A bit like RFA Augsburg they use automotive components sometimes - particularly for valves. It turned out that the automotive valves were faster and better and much cheaper than the aerospace certified ones and the only difference was the testing for certification. So in the end they certified the automotive ones in-house.

Testing is obviously a major issue and they have done all sorts of things to reduce the cost and effort. They tried to come up with lots of small tests to do before the big ones which Dr Andriievskyi considered to be most important as they caught lots of problems before they had expensive failures. They chose to use a testing method which found the efficiency of all their turbines together rather than each one and he said that while this was inconvenient at times it saved a great deal of money. Some of their initial tests with fuel tanks needed bladders to ensure the fuel pushed out and they found that the cost of designing aerospace certified ones would be GBP 200k so for their tests they adapted yoga balls. Operational flights will of course have the correct ones but they were able to get their tests done without waiting for this.

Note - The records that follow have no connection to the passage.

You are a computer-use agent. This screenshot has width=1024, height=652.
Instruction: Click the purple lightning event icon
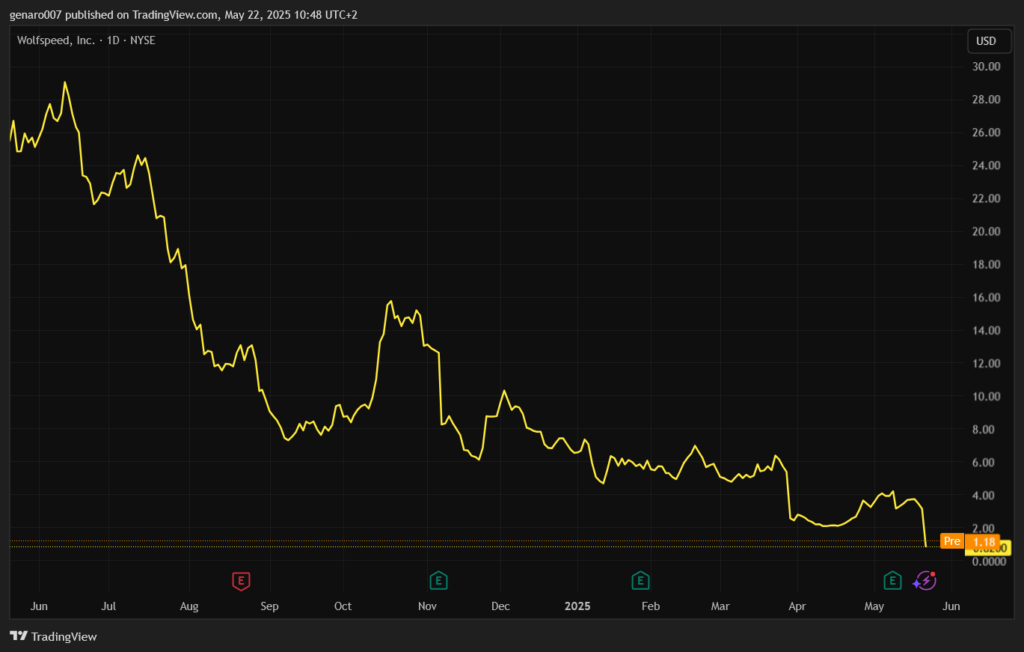pos(925,580)
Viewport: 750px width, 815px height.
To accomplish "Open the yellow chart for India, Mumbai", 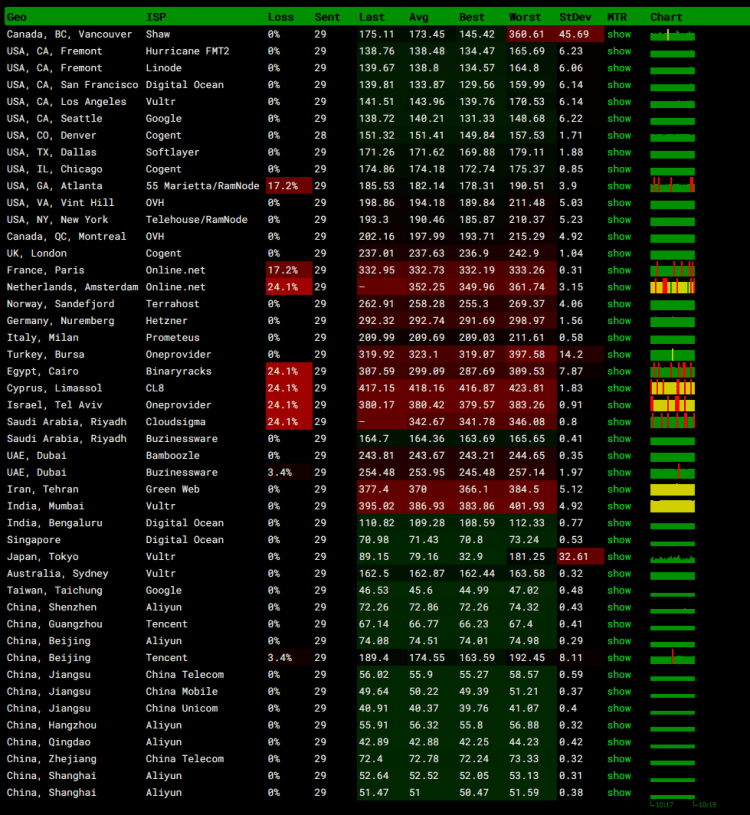I will 672,506.
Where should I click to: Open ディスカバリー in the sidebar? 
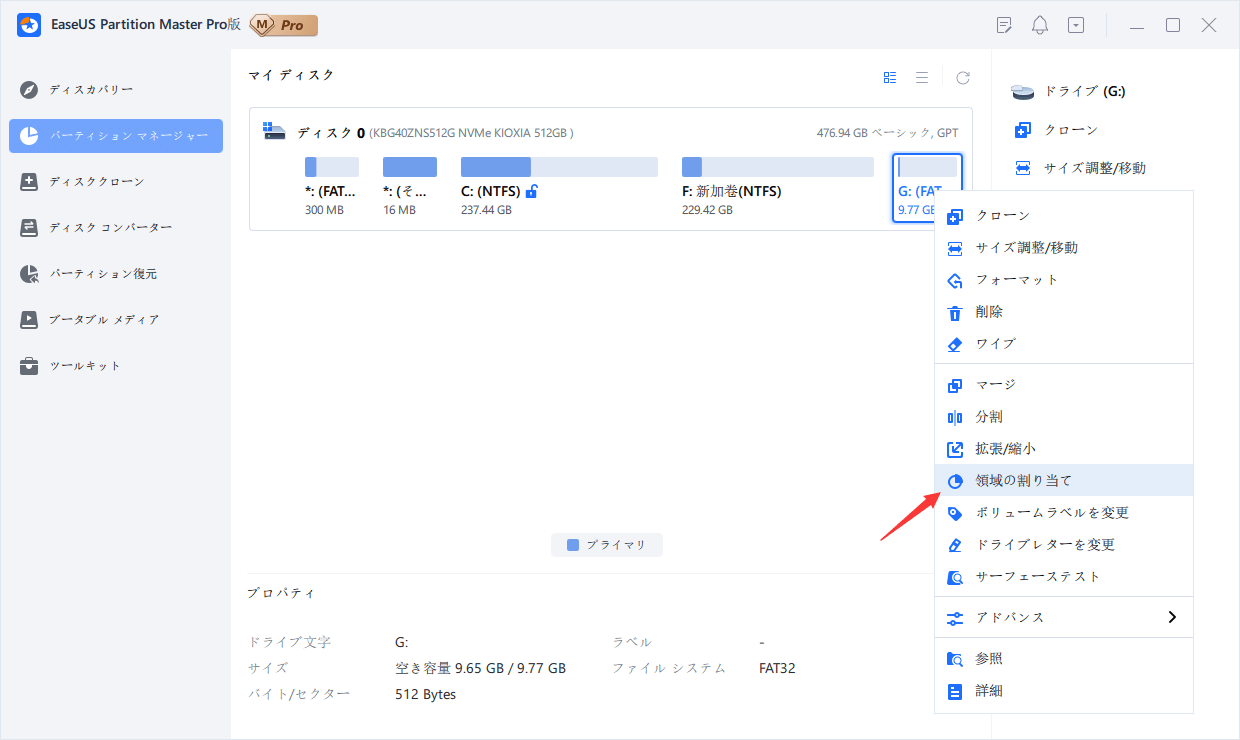click(91, 90)
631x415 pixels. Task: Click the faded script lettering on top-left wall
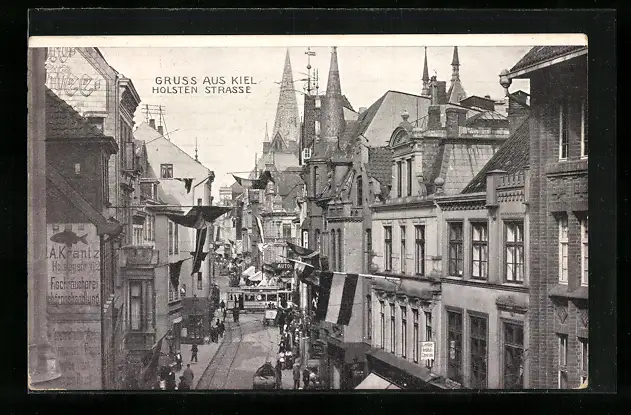point(75,78)
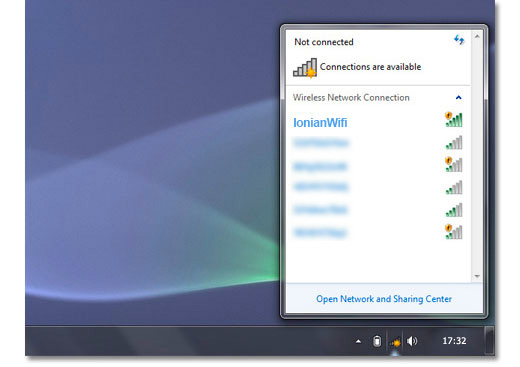Viewport: 520px width, 367px height.
Task: Click the Connections are available signal icon
Action: 305,68
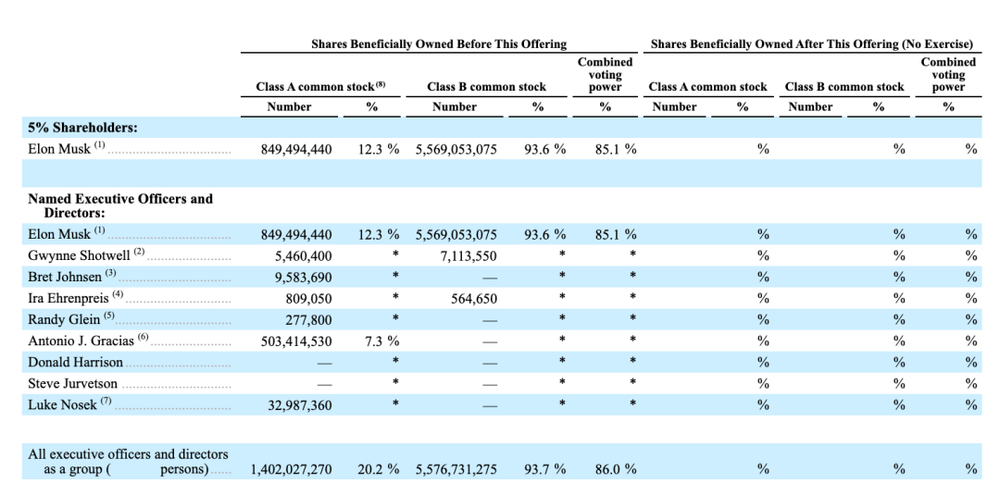Screen dimensions: 1000x496
Task: Click the Elon Musk row under 5% Shareholders
Action: [x=501, y=149]
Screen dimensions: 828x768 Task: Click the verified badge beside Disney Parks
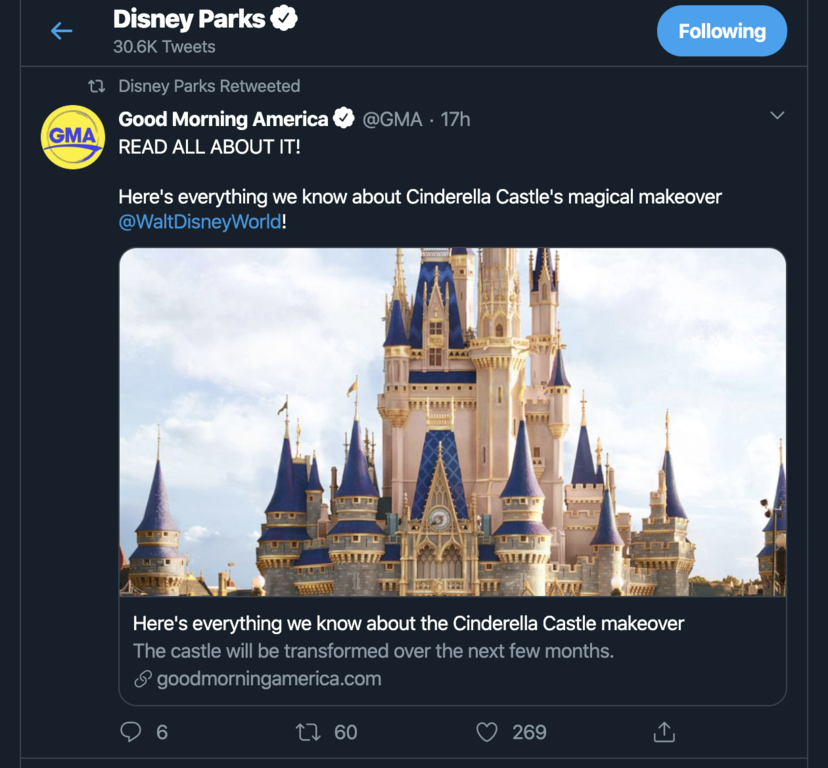[x=285, y=18]
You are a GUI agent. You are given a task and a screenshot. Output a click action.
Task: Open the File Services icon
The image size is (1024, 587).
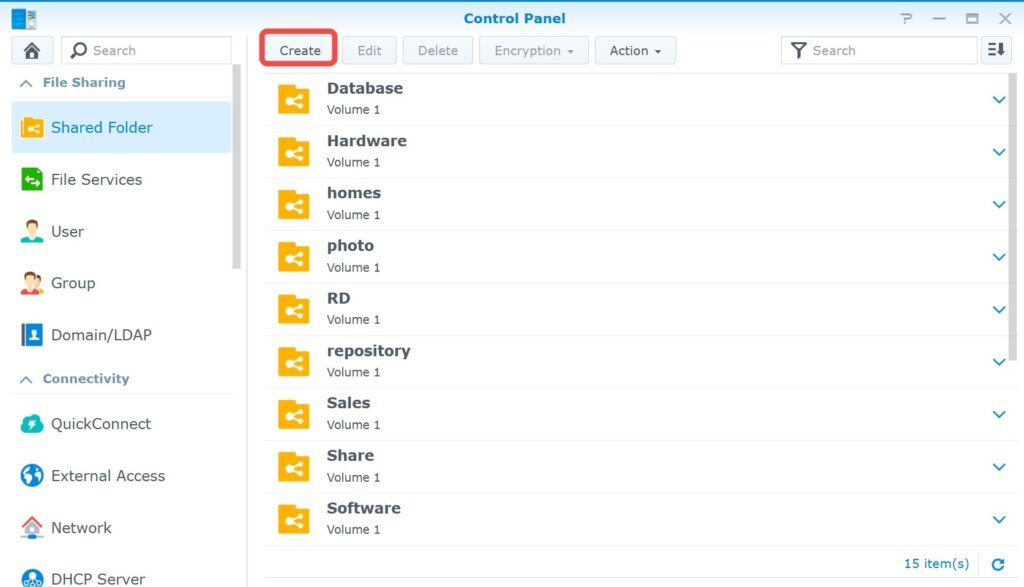(32, 180)
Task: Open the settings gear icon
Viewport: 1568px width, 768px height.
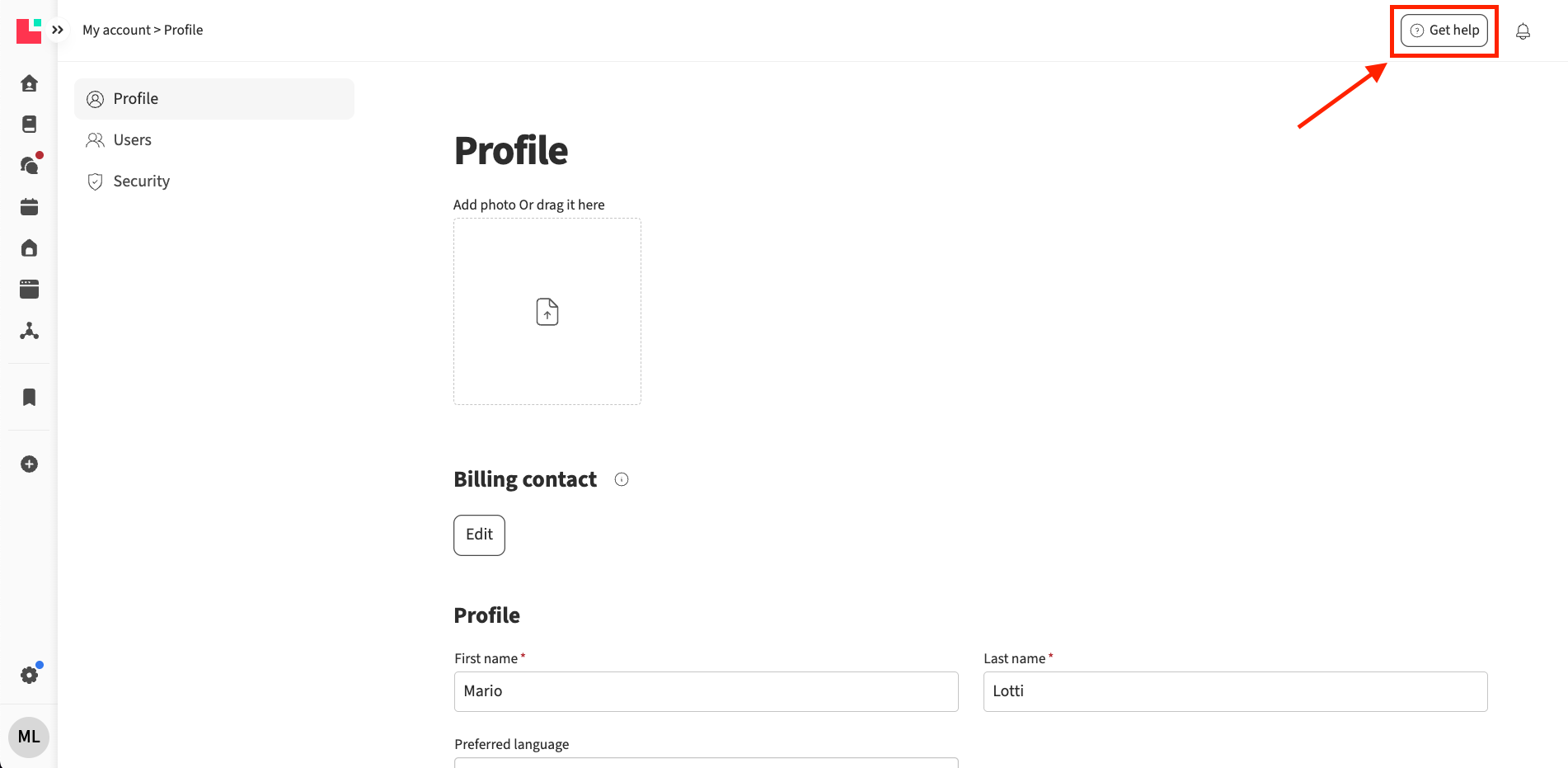Action: click(29, 676)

He described how the design of Rockets is almost easier than getting launch licenses and finding locations to test (in the United Kingdom). Their current license took 7 years to get and this was mainly because when they started, no government department considered itself responsible - not the MOD OR the CAA.

They had a great deal of trouble with testing sites - getting them and then being forced to move for one reason or another. As a result they have a testing stand which is containerised, built in the factory, which they can erect almost anywhere very quickly. The bits which have humans in them are heated and pre-configured and this is all essential in the Scottish weather. He told us one funny story about an inspector at a current site finding a "newt" which he claimed might be a protected species (Royal newt or something like that). They spent 1000s searching the area to prove that there were no "Royal Newts" there and the whole company would probably have been in great difficulty now without the site as they're so hard to come by.



They were also forced to use 87.5% Hydrogen Peroxide rather than 91% because the cost of moving it around with fire engines and escorts was excessively high. So in essence they are partially engineered not for absolute performance but for being practical and flexible in operations.

As a result of being forced to be mobile, they were able to attempt a launch in Iceland and that was at least helpful for testing the first stage although the avionics aborted the rocket incorrectly.

There was a lot more that I missed. I didn't try to ask "right so when are you going to launch again????" but they do have a license now and 17 engines so I can't see a big reason other than them trying to sort out their software and/or negotiating a payload.

Of course they have payloads and cannot tell us anything about them.

From this point propulsion is not the main area of risk. Things like avionics are more difficult in that one cannot test them truly realistically without a full flight.

Last edited by t43562; 9th April 2026 at 09:34. Reason: Don't mix the names of 2 different rockets.